Frei Carlos Josaphat – O Concílio Vaticano II retoma com a maior insistência a necessidade, cada vez mais urgente, de uma ética mundial, de um direito e de um governo internacionais. A ONU tem voltado ao tema e muitos estudos da Unesco vão nesse sentido. Há problemas mundiais, cada vez mais relevantes, pedindo decisões e medidas de caráter mundial. É urgente universalizar verdadeiramente a ONU, acabando com prerrogativas e direitos privilegiados para os “Grandes” e democratizando a instituição, que deve ser a salvaguarda da democracia no mundo. Se o imperialismo econômico e político não desaparecer, é a humanidade que corre o risco de desaparecer. João XXIII e Vaticano II são as grandes vozes proféticas para a esperança do mundo.

IHU On-Line – Como esta encíclica repercutiu na Igreja brasileira?

Frei Carlos Josaphat – As duas encíclicas de João XXIII tiveram muita repercussão entre os movimentos populares, estudantis e boa parte da opinião pública. Eles se mobilizaram em torno do que, nos anos 1960, se chamavam as “reformas de base”, apoiando-se no ensino social da Igreja. Amadureceu a ideia de uma democracia social, respeitando e promovendo os direitos individuais e sociais, em oposição a todo golpe que rompesse com a marcha de democratização progressiva do país. Já ficou assinalado acima como, em 1934, a democratização e a entrada do direto social na constituição foram ajudadas por uma consciência social cristã despertada e sustentada pela doutrina da Igreja, condensada na encíclica Quadragesimo Anno. Algo semelhante, profundo e permanente se deu no processo de redemocratização após a ditadura de 1964. A influência da Pacem in Terris, preparada por Mater et Magistra, foi reforçada pelo Concílio Vaticano II e pela encíclica Populorum Progressio (26 de março de 1967) de Paulo VI.

Apesar dos avanços do economismo e do consumismo, do imperialismo dos monstros frios transnacionais, a inspiração social do Evangelho cresceu em nosso país e na América Latina sob o influxo da doutrina pontifícia e conciliar, difundida e aplicada pelo episcopado brasileiro e latino-americano. As Conferências dos Episcopados do Continente, movimentos como a Campanha da Fraternidade, têm acentuado a atualidade e dado um caráter operacional à dimensão social do Evangelho. Ele é pregado e testemunhado como fonte de salvação e de promoção de uma sociedade justa e solidária.

IHU On-Line – Qual a atualidade deste documento 50 anos depois?

Frei Carlos Josaphat – A mensagem desta encíclica, sua redação muito clara e precisa, seu estilo simples e direto, tornam sua leitura muitíssimo proveitosa, mais fácil e mesmo agradável para pessoas e movimentos de diferentes níveis culturais.

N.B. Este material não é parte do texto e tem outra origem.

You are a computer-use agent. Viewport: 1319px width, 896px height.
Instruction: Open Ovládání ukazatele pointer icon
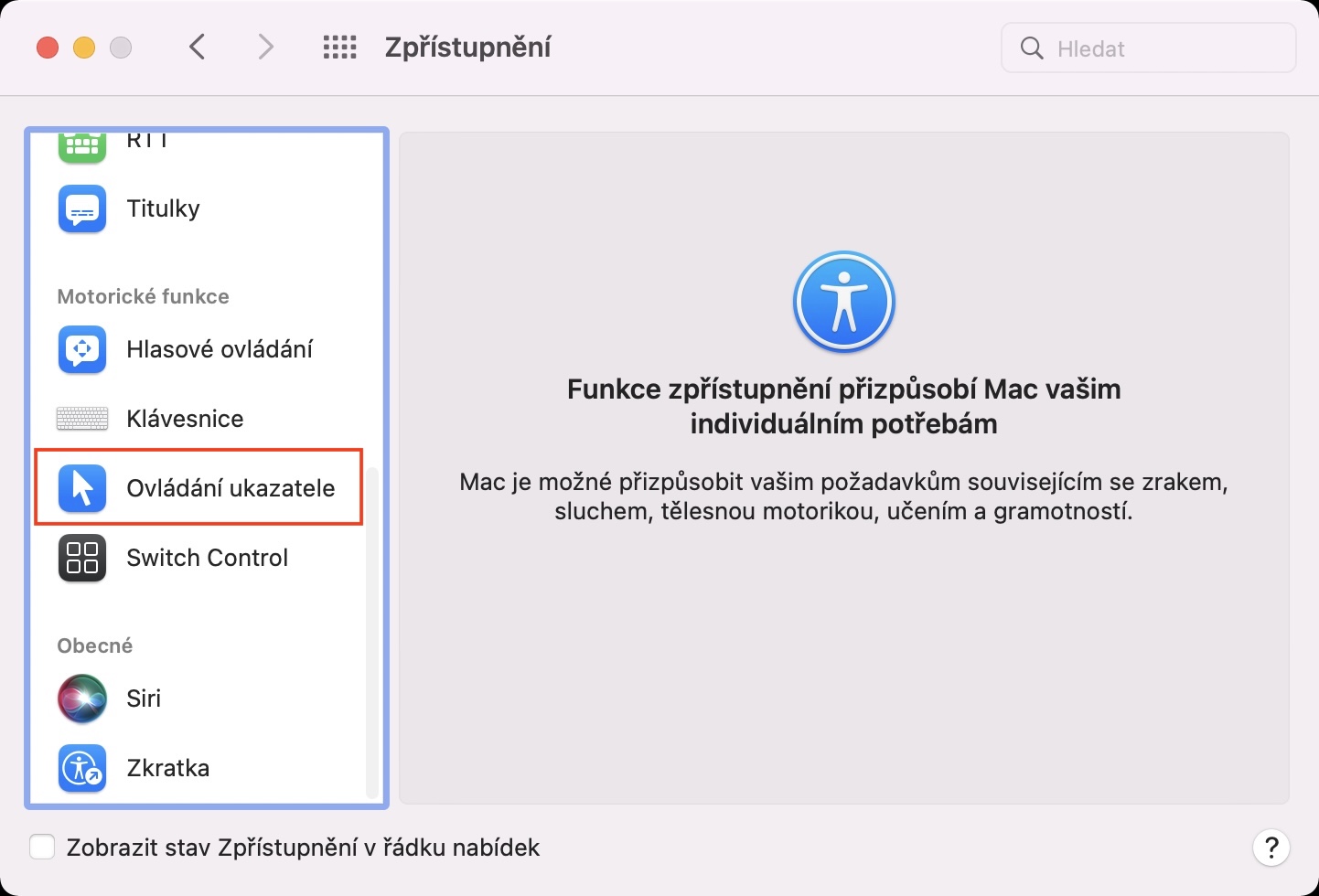click(82, 488)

As medidas e os projetos propostos em Pacem in Terris levam em conta a atualidade, mas não se particularizam nem se prendem às condições circunstanciais e contextuais do momento em que foi escrita. Mais do que outros documentos eclesiásticos, as encíclicas de João XXIII, especialmente Pacem in Terris, conseguem fazer a junção do Evangelho com a vida, convidando a analisar e compreender o mundo moderno com seus desafios, suas aspirações e seus desvios.

IHU On-Line – Deseja acrescentar algo?

Frei Carlos Josaphat – A maior urgência, sobretudo para os cristãos, é descobrir ou intensificar a certeza na verdade evangélica: Deus é Amor, Deus ama mesmo este mundo que aí está. E nos confia a missão de tudo fazer para promover o Reino do Amor. É a mensagem da penúltima hora, proclamada nas encíclicas de João XXIII, no Concílio Vaticano II, especialmente em Gaudium et Spes, a que Paulo VI quis acrescentar sua encíclica “latino-americana” Populorum Progressio. Sem se desfazer dos outros, esses são os documentos mais densos, mais diretos e que melhor exprimem a urgência de nosso compromisso cristão diante da humanidade globalizada e pós-moderna.